O modelo de Maslach e Leiter nos ajuda a entender melhor os fatores que, quando em desequilíbrio, contribuem para o adoecimento:

  • Carga de trabalho: excesso de demandas sem os recursos necessários;

  • Recompensas e reconhecimento: ausência de validação — não apenas financeira, mas simbólica;

  • Autonomia: controle excessivo ou falta total de direção;

  • Relacionamentos: ambiente hostil ou com vínculos frágeis;

  • Propósito e valores: desalinhamento entre o que se faz e o que se acredita;

  • Justiça: percepção de decisões injustas ou tratamento desigual.


Riscos psicossociais: o que são e por que importam?

Riscos psicossociais são fatores relacionados à organização do trabalho, relações interpessoais, estrutura de poder e cultura organizacional que podem afetar significativamente a saúde mental e física dos trabalhadores.

Entre os principais estão:

  • Distribuição desigual ou excessiva de tarefas;

  • Prazos irreais e jornadas extensas;

  • Falta de reconhecimento e apoio;

  • Comunicação ineficaz;

  • Conflitos recorrentes, assédio e exclusão;

  • Ausência de autonomia e voz ativa.

Esses elementos não são apenas “problemas de clima”, mas questões estruturais que, quando ignoradas, alimentam ciclos de estresse e adoecimento.


A NR-01 e a gestão obrigatória dos riscos psicossociais

Desde agosto de 2024, a nova versão da Norma Regulamentadora nº 1 obriga as empresas a mapearem, monitorarem e gerenciarem os riscos psicossociais, com envolvimento ativo dos colaboradores.

Não basta oferecer ginástica laboral ou uma sala de descanso. É necessário mexer nas engrenagens da organização, com ações que envolvam escuta, planejamento, capacitação e mudanças estruturais.

A seguir, um caminho possível:

1. Identificação dos riscos

  • Realização de entrevistas diagnósticas e grupos focais;

  • Aplicação de pesquisas de clima e engajamento;

  • Análise de dados (absenteísmo, afastamentos, rotatividade).

Dica essencial: para que os dados sejam confiáveis, é necessário garantir sigilo, empatia e segurança psicológica.

2. Planejamento e intervenção

  • Priorização dos riscos mapeados;

  • Revisão de metas, fluxos de trabalho e formas de gestão;

  • Implementação de programas de apoio psicológico;

  • Capacitação de lideranças e equipes.

3. Monitoramento contínuo

  • Avaliação periódica das ações implementadas;

  • Novas rodadas de escuta;

  • Ajustes estratégicos com base nos resultados.

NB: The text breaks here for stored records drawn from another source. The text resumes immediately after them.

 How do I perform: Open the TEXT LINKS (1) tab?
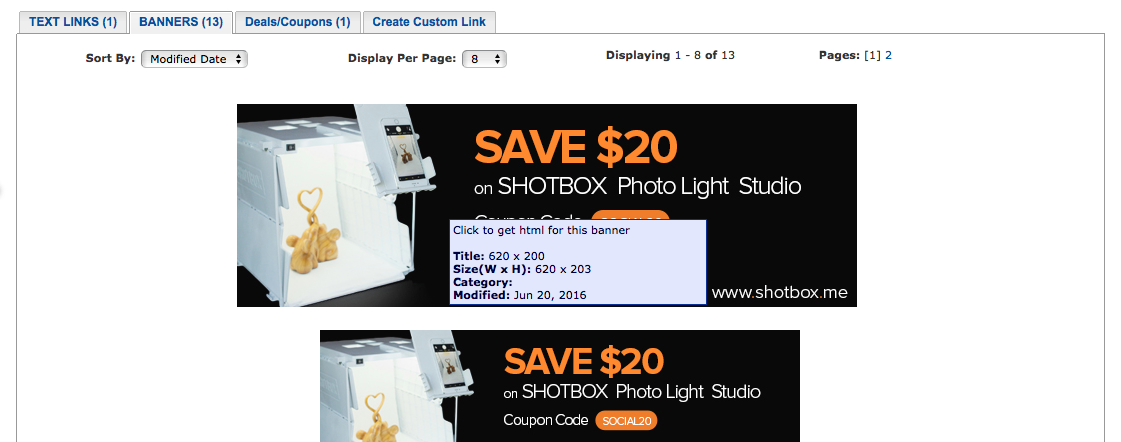(x=72, y=22)
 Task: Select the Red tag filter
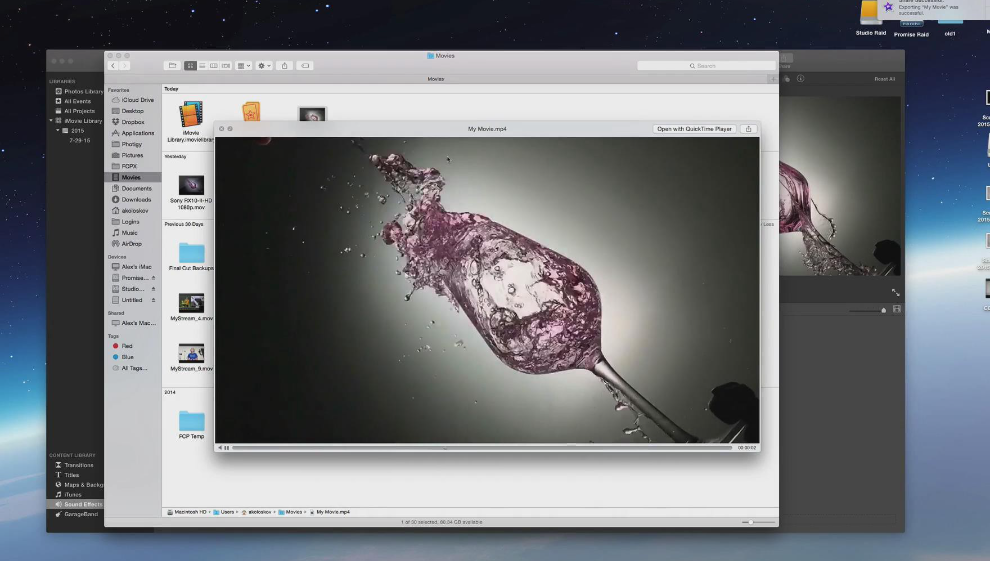pos(127,346)
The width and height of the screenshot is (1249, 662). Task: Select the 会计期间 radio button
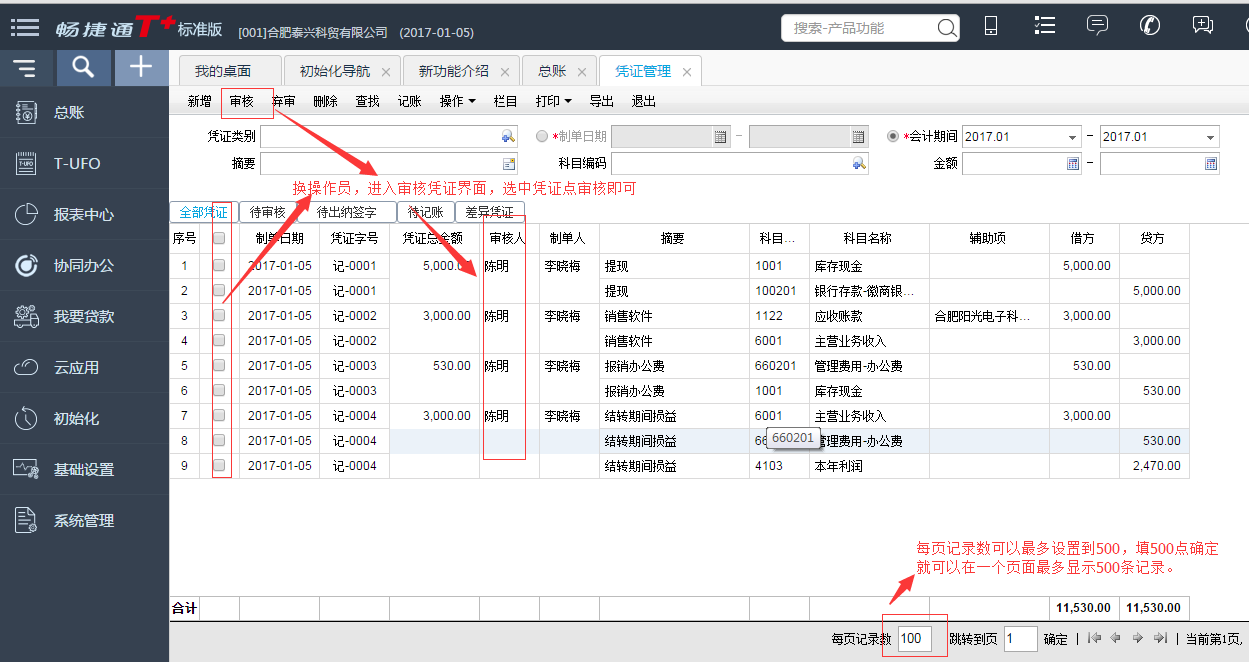[894, 137]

4. Promoção de uma cultura organizacional saudável

Para ir além da prevenção e realmente promover saúde mental, é preciso investir em:

  • Políticas claras e canais efetivos de escuta;

  • Ambiente de apoio e confiança;

  • Ações que promovam inclusão, pertencimento e diversidade;

  • Incentivo ao equilíbrio entre vida pessoal e profissional.

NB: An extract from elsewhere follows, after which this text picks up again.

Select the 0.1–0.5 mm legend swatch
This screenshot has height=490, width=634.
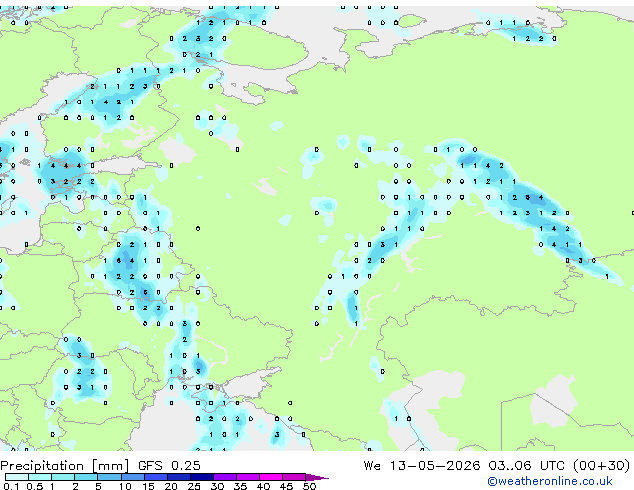click(17, 477)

Confiança: o alicerce do cuidado em saúde mental

Nem todo sofrimento psíquico está relacionado ao trabalho — mas é inegável que o ambiente corporativo pode atuar como agravante ou atenuante. E a base de qualquer ação efetiva começa pela confiança.

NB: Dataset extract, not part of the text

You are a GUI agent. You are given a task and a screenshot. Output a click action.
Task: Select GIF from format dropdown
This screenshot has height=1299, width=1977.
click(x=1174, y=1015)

Um local onde as pessoas sentem que podem pedir ajuda sem medo de julgamento é um local mais seguro, mais saudável e, consequentemente, mais produtivo.

Criar esse tipo de cultura exige intenção, formação e liderança sensível. Exige uma visão mais humana do trabalho e um compromisso real com o bem-estar das pessoas.


Conclusão

Atuar conforme a NR-01 é um passo importante — mas não deve ser visto apenas como uma obrigação legal. É uma oportunidade estratégica de evoluir como organização, fortalecer vínculos e gerar valor humano e sustentável.

Afinal, trabalho nunca é neutro. Ele pode ser lugar de dor ou de potência. O que sua organização está escolhendo ser?